This afternoon I sent a book manuscript by overnight mail to Moody Publishers in Chicago. This particular book started as a sermon I wrote in early February on Asymmetric Spiritual Warfare. When it is published sometime in the first half of 2007, it will be called Stealth Attack.
Turning in a book manuscript always comes as a huge relief to me. Since nearly all of my books start as sermon series, the process of research and writing covers many months. I do the initial research for the sermons, then I do a second round for the book manuscript. Once the manuscript goes to the publisher, I generally don’t have to worry about it for awhile. First, someone at the publisher reads the manuscript to make sure it is acceptable. That means making sure that the the author wrote about the topic he agreed to write about (spiritual warfare) and not something else (growing carrots). It also means checking to see that the manuscript is written well enough that it will eventually be publishable. All manuscripts are edited, but publishers don’t like to do a total overhaul. Finally, it means there isn’t anything strange, unexpected, embarrassing or heretical in the manuscript.
Once it has been approved, the manuscript goes to an editor. At this point the process can vary a bit, depending on the type of book. Academic books are edited one way, fiction books another way, Christian living books (my category) another way. Editors look at everything from word choice to sentence structure, grammar, spelling, punctuation, syntax, thematic development, quotations, sources, flow of the text, plus the all-important readability factor. Editors typically make many minor changes in the manuscript. Usually I will get a list of questions from the editor within a few weeks, mostly questions of clarification or suggestions about stating something a different way. I answer those questions and the process continues. Within a month or two, I will receive a set of page proofs, sheets with a typeset version of the edited manuscript. The author can then make any corrections he needs to make, understanding however that he should not do a major rewrite of a chapter.

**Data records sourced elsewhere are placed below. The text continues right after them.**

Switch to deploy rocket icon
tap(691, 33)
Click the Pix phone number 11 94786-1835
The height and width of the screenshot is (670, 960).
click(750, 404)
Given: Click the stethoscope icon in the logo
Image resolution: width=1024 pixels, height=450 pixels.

Of all the various steps in getting a book published, this is the one I like the least. I find it very difficult to look at an edited version of what I wrote in order to find things I want to change. Often I will just read through it quickly and submit a handful of changes. Some authors go to the other extreme and request hundreds of changes. This would obviously happen more often with academic books that have copious footnotes and intricate argumentation.

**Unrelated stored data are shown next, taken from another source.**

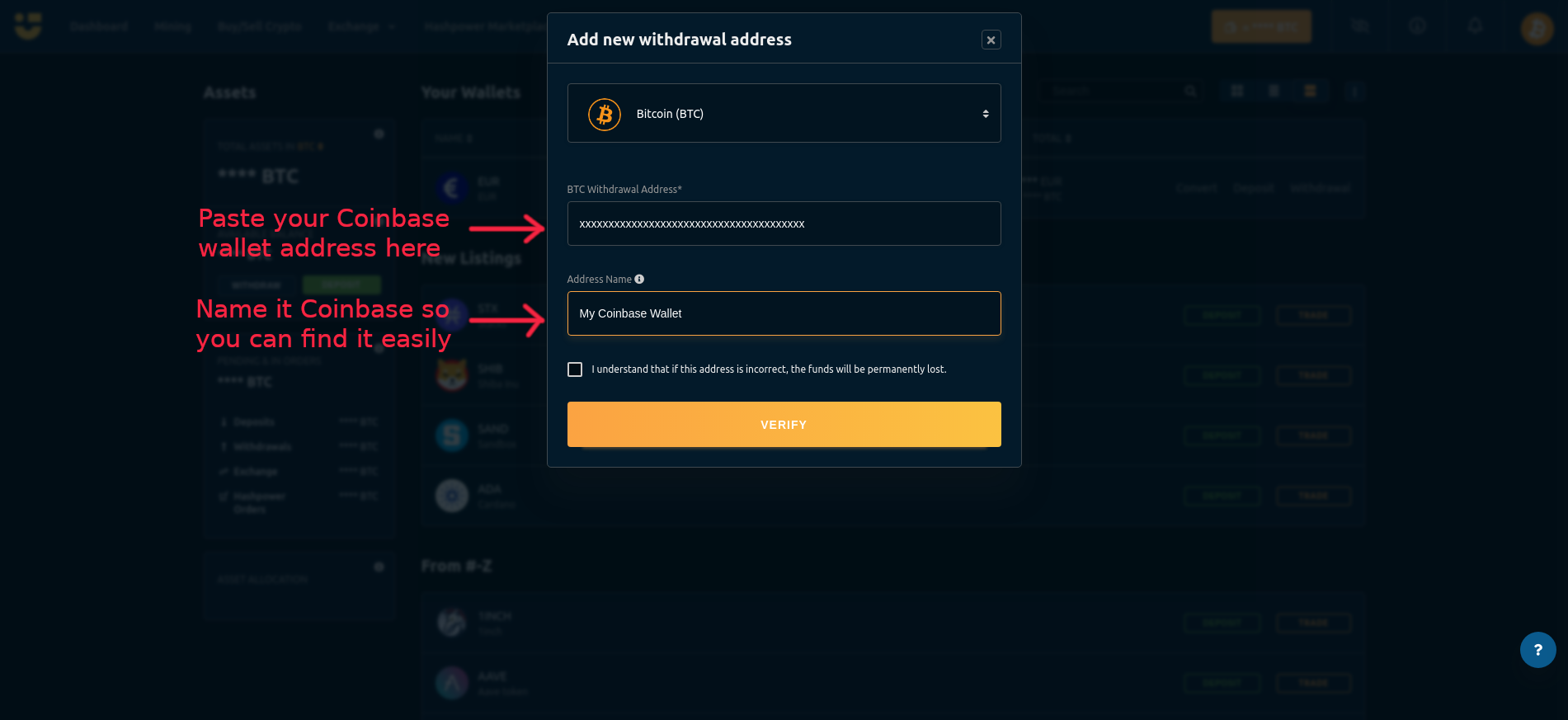Click the Withdrawal link in the EUR row
1568x720 pixels.
click(x=1320, y=188)
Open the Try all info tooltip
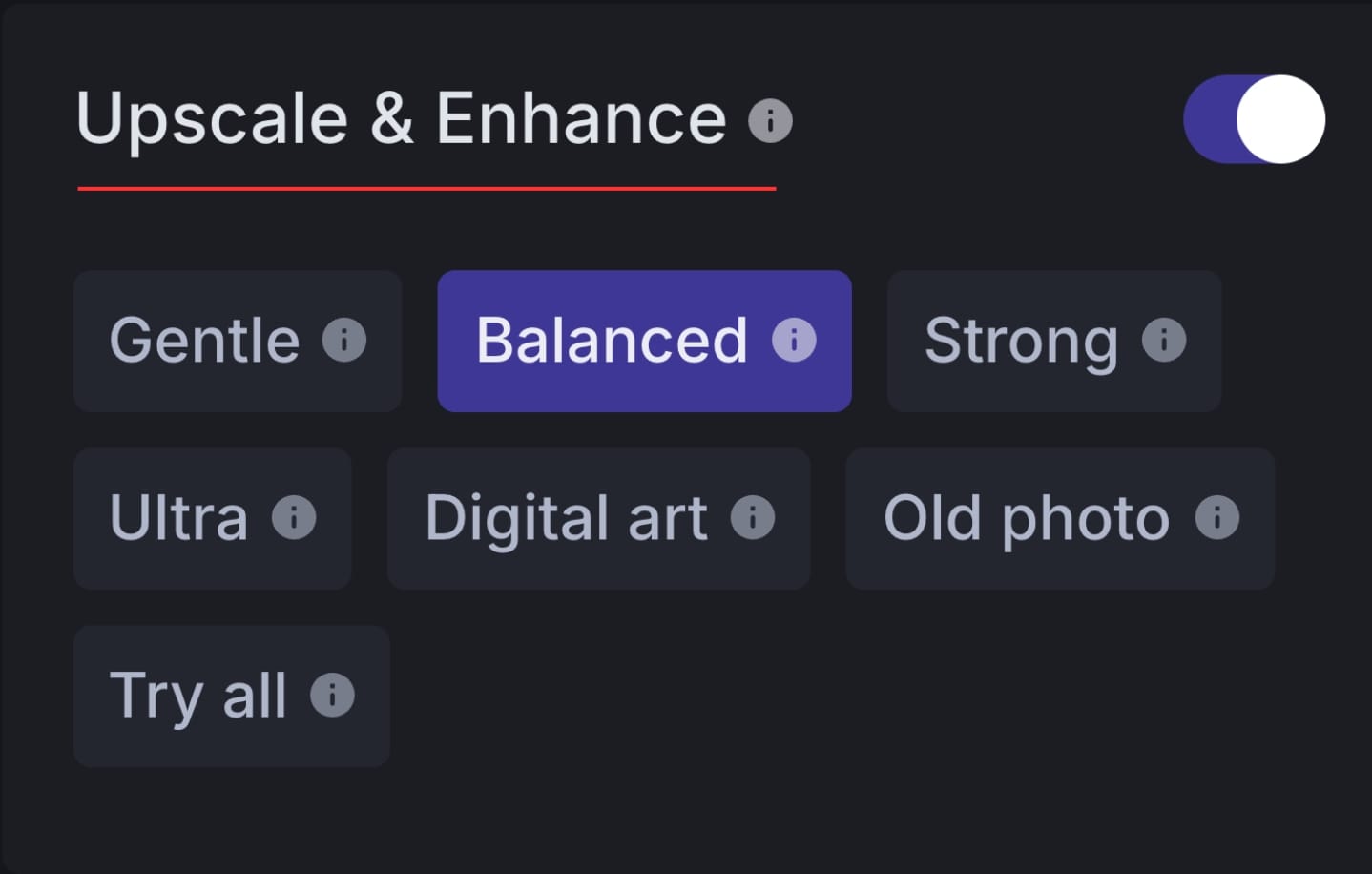The width and height of the screenshot is (1372, 874). pyautogui.click(x=331, y=697)
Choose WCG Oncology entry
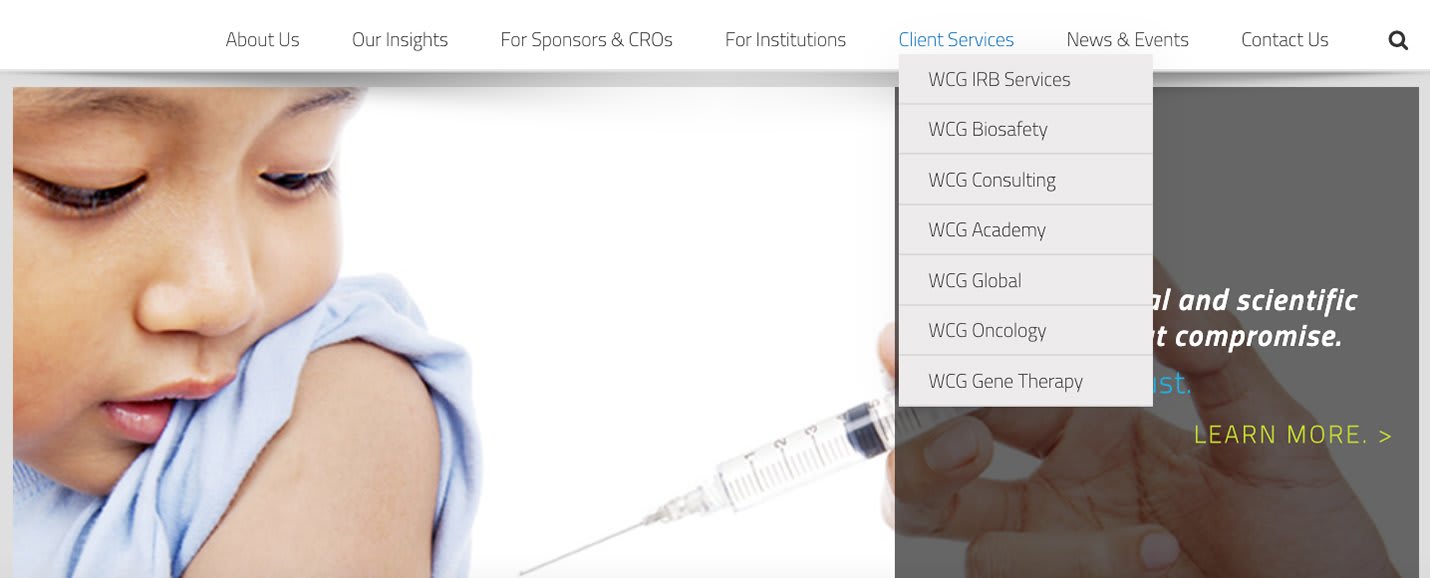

Along the way the publisher sends the manuscript out to two or three readers who do fact checking and also scrutinize grammar, word choice and sentence structure. So it passes through many hands before it finally goes to the typesetters. The publisher also sends along cover designs for approval. Titling and cover design generally rest with the publisher, although the author is always consulted. In my early years, I would submit suggested titles, which were never accepted, so I finally stopped worrying about it. The one title I actually got approved ending up not selling very well so I happily realize that I write books and someone else names them.
It generally takes 6-9 months from the time the manuscript is turned in until the book is published. The exact publication date depends on how long the editing process takes, other books in the publisher’s pipeline, and which selling season they want to hit. Once the book comes out, I begin a round of radio and TV interviews. And in the interim I usually start working on another book.
I suppose all of this is a lot of “inside baseball” talk, but I get enough questions that I thought a few people might be interested in knowing more about the nuts and bolts of book publishing. I just remembered something else. The manuscript ended up being 50,000 words. That’s shorter than most of my books, but longer than the 40,000 I intended to write. Two years ago Crossway asked me to write approximately 55,000 words on the Apostles’ Creed. When I turned in a manuscript with 71,000 words, they told me that they had decided to make it even shorter than anticipated. My editor, Ted Griffin, managed to trim it down to 48,000 words. He did such a good job that Credo was nominated as a finalist for the ECPA (Evangelical Christian Publishing Association) Christian Book Awards. That’s the first time any book I’ve written has been nominated. In the case of Stealth Attack, I wrote until I had said everything I had on my mind. I told the folks at Moody not to worry but to go ahead and take out the knife because I’m not in love with my own words. One of the few things I know about writing is that there is no good writing, only good rewriting. I write to help people, to encourage them to keep believing, and to point people toward the Lord. It has been my experience that the editing process substantially improves the final product.
In any case, I was glad to put the manuscript in the mail this afternoon. When people ask, “Do you enjoy writing?” I tell them, “No. I enjoy having written,” which is exactly how I feel tonight.